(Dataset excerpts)
-----
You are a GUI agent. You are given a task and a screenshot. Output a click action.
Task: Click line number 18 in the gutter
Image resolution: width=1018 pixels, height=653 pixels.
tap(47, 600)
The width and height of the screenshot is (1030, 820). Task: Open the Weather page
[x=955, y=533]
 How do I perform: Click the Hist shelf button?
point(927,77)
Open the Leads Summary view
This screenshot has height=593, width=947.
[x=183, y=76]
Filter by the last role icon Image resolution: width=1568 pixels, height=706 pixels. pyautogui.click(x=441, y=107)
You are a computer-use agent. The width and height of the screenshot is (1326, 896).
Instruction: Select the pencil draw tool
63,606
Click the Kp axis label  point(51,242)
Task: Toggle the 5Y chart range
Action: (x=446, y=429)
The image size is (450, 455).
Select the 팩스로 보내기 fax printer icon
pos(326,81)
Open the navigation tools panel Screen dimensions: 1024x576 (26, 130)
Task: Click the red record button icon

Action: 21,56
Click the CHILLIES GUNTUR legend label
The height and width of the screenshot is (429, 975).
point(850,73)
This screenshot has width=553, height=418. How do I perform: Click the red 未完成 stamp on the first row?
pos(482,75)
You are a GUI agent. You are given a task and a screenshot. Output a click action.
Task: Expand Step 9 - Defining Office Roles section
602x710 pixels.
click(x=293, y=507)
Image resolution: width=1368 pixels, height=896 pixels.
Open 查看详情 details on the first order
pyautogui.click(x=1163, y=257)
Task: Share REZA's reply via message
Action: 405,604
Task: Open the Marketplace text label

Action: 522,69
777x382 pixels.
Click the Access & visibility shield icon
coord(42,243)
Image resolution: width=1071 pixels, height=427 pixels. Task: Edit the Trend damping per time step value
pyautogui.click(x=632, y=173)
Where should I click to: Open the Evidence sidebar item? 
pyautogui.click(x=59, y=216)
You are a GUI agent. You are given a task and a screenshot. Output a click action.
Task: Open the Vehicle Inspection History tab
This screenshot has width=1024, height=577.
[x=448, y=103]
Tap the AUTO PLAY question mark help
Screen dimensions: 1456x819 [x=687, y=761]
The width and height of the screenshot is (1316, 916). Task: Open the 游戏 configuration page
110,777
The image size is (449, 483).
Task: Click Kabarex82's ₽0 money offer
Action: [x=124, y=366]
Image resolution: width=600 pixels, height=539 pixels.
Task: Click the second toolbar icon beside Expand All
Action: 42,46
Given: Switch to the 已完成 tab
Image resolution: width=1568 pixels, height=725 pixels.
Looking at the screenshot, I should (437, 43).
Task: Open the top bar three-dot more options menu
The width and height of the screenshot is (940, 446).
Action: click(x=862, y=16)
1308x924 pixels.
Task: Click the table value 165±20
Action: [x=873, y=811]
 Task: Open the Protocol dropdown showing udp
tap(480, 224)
-----
▶ _Exercise_
Output every record above exactly as it was given.

▶ _Exercise response_
You are a GUI agent. You are given a task and a screenshot. Output a click action.
Task: Click line number 18 in the gutter
Image resolution: width=1018 pixels, height=653 pixels.
tap(47, 600)
The width and height of the screenshot is (1030, 820). Task: Open the Weather page
[x=955, y=533]
 How do I perform: Click the Hist shelf button?
point(927,77)
Open the Leads Summary view
This screenshot has height=593, width=947.
[x=183, y=76]
Filter by the last role icon Image resolution: width=1568 pixels, height=706 pixels. pyautogui.click(x=441, y=107)
You are a computer-use agent. The width and height of the screenshot is (1326, 896).
Instruction: Select the pencil draw tool
63,606
Click the Kp axis label  point(51,242)
Task: Toggle the 5Y chart range
Action: (x=446, y=429)
The image size is (450, 455).
Select the 팩스로 보내기 fax printer icon
pos(326,81)
Open the navigation tools panel Screen dimensions: 1024x576 (26, 130)
Task: Click the red record button icon

Action: 21,56
Click the CHILLIES GUNTUR legend label
The height and width of the screenshot is (429, 975).
point(850,73)
This screenshot has width=553, height=418. How do I perform: Click the red 未完成 stamp on the first row?
pos(482,75)
You are a GUI agent. You are given a task and a screenshot. Output a click action.
Task: Expand Step 9 - Defining Office Roles section
602x710 pixels.
click(x=293, y=507)
Image resolution: width=1368 pixels, height=896 pixels.
Open 查看详情 details on the first order
pyautogui.click(x=1163, y=257)
Task: Share REZA's reply via message
Action: 405,604
Task: Open the Marketplace text label

Action: 522,69
777x382 pixels.
Click the Access & visibility shield icon
coord(42,243)
Image resolution: width=1071 pixels, height=427 pixels. Task: Edit the Trend damping per time step value
pyautogui.click(x=632, y=173)
Where should I click to: Open the Evidence sidebar item? 
pyautogui.click(x=59, y=216)
You are a GUI agent. You are given a task and a screenshot. Output a click action.
Task: Open the Vehicle Inspection History tab
This screenshot has width=1024, height=577.
[x=448, y=103]
Tap the AUTO PLAY question mark help
Screen dimensions: 1456x819 [x=687, y=761]
The width and height of the screenshot is (1316, 916). Task: Open the 游戏 configuration page
110,777
The image size is (449, 483).
Task: Click Kabarex82's ₽0 money offer
Action: [x=124, y=366]
Image resolution: width=600 pixels, height=539 pixels.
Task: Click the second toolbar icon beside Expand All
Action: 42,46
Given: Switch to the 已完成 tab
Image resolution: width=1568 pixels, height=725 pixels.
Looking at the screenshot, I should (437, 43).
Task: Open the top bar three-dot more options menu
The width and height of the screenshot is (940, 446).
Action: click(x=862, y=16)
1308x924 pixels.
Task: Click the table value 165±20
Action: [x=873, y=811]
 Task: Open the Protocol dropdown showing udp
tap(480, 224)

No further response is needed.